Articles récents \ Monde Cyberharcèlement : l’invisibilisation des violences

73% des femmes dans le monde affirment avoir déjà subi des violences en ligne en raison de leurs activités professionnelles selon une étude menée par l’UNESCO et l’International Center for journalists. L’association Prenons la Une organisait récemment une table ronde pour questionner les dynamiques du cyberharcèlement en Europe. A leur table : Myriam Leroy et Florence Hainaut, réalisatrices du documentaire #SalePute. 

Phénomène largement invisibilisé et minimisé, le cyberharcèlement concerne pourtant de nombreuses femmes dans le monde. Femmes politiques, journalistes ou militantes, elles doivent parfois déménager à répétition pour fuir leurs harceleurs. Bien loin de l’imaginaire collectif qui tend à percevoir dans les violences en ligne une forme amoindrie de harcèlement, parce que virtuelles, ces violences ont des répercussions dans la vie quotidienne des femmes ciblées. “ Cela a une incidence énorme sur la santé mentale, sur la santé physique «  explique la chroniqueuse Nadia Daam, venue raconter son expérience personnelle dans #SalePute.

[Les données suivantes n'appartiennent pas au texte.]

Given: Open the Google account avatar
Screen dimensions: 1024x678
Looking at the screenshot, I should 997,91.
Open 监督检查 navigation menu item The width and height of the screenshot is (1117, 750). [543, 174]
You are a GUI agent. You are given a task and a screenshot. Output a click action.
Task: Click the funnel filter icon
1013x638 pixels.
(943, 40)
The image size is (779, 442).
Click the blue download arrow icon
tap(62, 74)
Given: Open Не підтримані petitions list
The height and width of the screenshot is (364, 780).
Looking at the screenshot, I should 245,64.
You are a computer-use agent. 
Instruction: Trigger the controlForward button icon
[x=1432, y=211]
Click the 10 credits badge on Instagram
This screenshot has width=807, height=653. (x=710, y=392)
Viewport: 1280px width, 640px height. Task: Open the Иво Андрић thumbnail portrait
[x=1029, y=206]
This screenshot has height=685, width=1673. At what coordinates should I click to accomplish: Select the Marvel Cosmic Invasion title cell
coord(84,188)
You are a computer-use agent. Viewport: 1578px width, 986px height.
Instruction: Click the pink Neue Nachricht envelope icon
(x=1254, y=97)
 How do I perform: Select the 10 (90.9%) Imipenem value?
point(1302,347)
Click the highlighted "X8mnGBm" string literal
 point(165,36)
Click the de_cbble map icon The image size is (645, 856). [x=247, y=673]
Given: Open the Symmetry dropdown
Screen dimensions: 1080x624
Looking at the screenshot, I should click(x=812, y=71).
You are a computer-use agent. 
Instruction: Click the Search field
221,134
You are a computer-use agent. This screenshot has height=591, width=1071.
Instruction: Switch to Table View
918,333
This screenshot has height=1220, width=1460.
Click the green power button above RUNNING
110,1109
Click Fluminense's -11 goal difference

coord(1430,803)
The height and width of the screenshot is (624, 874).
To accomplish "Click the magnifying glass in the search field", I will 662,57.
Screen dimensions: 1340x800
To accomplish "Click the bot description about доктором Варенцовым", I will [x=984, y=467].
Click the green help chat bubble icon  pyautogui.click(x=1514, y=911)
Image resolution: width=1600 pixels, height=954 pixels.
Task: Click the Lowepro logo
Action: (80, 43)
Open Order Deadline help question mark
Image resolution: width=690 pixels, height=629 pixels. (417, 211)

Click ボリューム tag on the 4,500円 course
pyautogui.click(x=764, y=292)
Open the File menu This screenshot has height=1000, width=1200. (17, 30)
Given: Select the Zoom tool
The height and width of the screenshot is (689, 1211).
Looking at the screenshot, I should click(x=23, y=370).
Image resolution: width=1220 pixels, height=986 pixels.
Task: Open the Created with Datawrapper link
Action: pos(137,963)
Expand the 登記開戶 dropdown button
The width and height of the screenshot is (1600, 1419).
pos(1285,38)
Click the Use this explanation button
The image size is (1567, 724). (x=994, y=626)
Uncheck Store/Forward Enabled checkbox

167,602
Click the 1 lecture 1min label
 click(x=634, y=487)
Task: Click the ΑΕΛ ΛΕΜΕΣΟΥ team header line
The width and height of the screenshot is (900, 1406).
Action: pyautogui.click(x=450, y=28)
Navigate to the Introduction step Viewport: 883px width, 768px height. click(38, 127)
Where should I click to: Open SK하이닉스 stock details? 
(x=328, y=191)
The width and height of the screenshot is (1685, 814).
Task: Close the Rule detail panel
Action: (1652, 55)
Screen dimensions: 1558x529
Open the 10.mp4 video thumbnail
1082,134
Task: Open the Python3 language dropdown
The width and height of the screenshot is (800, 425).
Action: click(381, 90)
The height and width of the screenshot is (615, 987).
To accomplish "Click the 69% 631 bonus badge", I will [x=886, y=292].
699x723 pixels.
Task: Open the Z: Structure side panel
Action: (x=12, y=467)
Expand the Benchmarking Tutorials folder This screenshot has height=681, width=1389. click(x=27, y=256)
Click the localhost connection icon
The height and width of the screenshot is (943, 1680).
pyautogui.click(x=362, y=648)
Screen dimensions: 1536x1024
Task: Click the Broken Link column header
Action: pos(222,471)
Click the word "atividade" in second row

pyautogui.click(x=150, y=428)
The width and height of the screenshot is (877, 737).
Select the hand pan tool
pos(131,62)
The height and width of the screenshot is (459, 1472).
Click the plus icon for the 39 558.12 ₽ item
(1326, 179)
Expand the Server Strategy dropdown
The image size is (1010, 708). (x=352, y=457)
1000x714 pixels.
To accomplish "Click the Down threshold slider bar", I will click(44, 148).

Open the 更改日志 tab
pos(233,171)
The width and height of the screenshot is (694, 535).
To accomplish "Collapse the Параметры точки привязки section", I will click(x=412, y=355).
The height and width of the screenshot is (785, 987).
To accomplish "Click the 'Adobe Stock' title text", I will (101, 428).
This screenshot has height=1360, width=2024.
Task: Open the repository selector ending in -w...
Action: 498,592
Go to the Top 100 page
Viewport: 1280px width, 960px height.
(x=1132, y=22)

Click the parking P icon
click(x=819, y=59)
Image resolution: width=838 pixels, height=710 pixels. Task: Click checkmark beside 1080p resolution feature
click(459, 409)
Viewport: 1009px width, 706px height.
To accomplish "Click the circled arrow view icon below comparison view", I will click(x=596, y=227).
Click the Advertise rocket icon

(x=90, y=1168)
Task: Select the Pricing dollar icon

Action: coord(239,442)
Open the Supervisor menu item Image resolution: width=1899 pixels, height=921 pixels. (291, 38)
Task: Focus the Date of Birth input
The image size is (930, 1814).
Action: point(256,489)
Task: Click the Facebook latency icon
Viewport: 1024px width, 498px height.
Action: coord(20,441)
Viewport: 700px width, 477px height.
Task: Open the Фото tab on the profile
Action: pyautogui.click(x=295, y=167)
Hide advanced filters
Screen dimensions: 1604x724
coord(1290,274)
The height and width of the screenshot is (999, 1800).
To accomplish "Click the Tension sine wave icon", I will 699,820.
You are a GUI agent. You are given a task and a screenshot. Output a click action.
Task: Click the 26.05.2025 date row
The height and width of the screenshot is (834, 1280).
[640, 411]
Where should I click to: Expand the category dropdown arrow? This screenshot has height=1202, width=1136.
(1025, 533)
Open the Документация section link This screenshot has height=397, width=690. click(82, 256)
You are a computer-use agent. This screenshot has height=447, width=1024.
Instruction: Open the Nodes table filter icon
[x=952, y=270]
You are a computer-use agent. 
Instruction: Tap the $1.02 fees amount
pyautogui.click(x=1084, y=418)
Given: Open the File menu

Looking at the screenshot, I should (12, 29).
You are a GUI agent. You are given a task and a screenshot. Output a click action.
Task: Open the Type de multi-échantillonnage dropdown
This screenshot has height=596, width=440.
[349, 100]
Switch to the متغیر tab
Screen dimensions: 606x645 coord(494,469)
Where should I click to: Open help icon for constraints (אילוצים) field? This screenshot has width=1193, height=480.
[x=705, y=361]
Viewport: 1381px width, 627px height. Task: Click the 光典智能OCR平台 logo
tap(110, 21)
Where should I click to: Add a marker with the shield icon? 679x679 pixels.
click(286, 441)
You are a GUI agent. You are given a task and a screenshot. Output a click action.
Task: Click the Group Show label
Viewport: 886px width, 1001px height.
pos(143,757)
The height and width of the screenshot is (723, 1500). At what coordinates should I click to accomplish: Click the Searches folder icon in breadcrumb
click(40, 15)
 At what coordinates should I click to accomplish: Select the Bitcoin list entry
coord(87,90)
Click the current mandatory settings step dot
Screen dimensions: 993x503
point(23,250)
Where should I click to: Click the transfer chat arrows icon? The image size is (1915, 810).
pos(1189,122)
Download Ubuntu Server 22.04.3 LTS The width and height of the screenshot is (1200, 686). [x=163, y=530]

Le cyberharcèlement a également un impact sur la vie professionnelle de ces femmes. Le temps consacré à celui-ci est considérable, notamment lorsque la victime engage des poursuites judiciaires. Moins disponibles, matériellement et mentalement, il peut devenir difficile pour les personnes ciblées de maintenir leur activité professionnelle. De plus, quitter les réseaux sociaux est souvent synonyme d’une perte conséquente en termes de visibilité, réduisant le nombre d’opportunités professionnelles. 

Saorla McCabe, membre de l’UNESCO, déclare qu’une étude en cours a permis d’analyser le cyberharcèlement que subissent des femmes journalistes à travers le monde. Ce sont quelque 900 journalistes réparties sur de nombreux pays, qui ont pris part à l’étude. 2,5 millions de commentaires ont par ailleurs été décryptés. Cette enquête met en avant le phénomène global que représente le cyberharcèlement des journalistes et démontre que les femmes sont nettement plus touchées que les hommes. Saorla McCabe insiste également sur l’intersectionnalité du harcèlement. Si 64% des femmes blanches semblent avoir subi des violences en ligne à l’échelle du globe, ce chiffre monte à 81% pour les femmes noires et 88% pour les femmes lesbiennes. 

Dans 41% des cas, les violences en ligne semblent être liées à des campagnes de désinformation concernant la personne visée. Bien loin de simplement être l’œuvre d’individus anonymes et isolés, le cyberharcèlement est, dans 37% des cas, porté par des personnalités politiques. Dans ce contexte, 30% des femmes déclarent avoir eu recours à l’auto-censure pour tenter d’atténuer les attaques. 

Élodie Vialle est co-autrice du rapport No Excuse for Abuse : What Social Media Companies Can Do Now to Combat Online Harassment and Empower Users. L’enquête s’intéresse au rôle des plateformes dans la diffusion des violences en ligne. Amplifiant la transmission des contenus haineux, ces plateformes sont utilisées pour cibler les individus qui seront ensuite sujets aux attaques. Le rapport propose aux réseaux sociaux des solutions pour limiter le cyberharcèlement, dès la création même des plateformes. Divers outils pourraient ainsi permettre aux utilisatrices/utilisateurs de dénoncer des formes de violences en ligne, directement sur les plateformes et par des moyens adaptés. 

La Table ronde a également été l’occasion de rappeler les précautions qui peuvent être prises à l’échelle individuelle pour se protéger du cyberharcèlement. La journaliste Clémentine Billé a ainsi insisté sur les effets de l’empreinte numérique et l’accès public aux réseaux sociaux. Elle propose aux journalistes de cloisonner leurs comptes, de manière à ne pas mêler le privé et le professionnel sur un compte unique. Pour limiter l’afflux de notifications, Twitter tente de mettre au point un outil permettant aux internautes de ne pas systématiquement être notifié·es lorsqu’elles/ils sont mentionné·es dans un post. 

Le cyberharcèlement vécu par les journalistes relève de la responsabilité des plateformes, mais également des institutions policières, judiciaires et des rédactions qui les emploient. Une meilleure formation sur ces questions permettrait de prévenir l’apparition des violences et de réagir plus efficacement lorsqu’elles se déclarent. Aujourd’hui, seulement 8% des femmes journalistes engagent des poursuites judiciaires lorsqu’elles sont attaquées.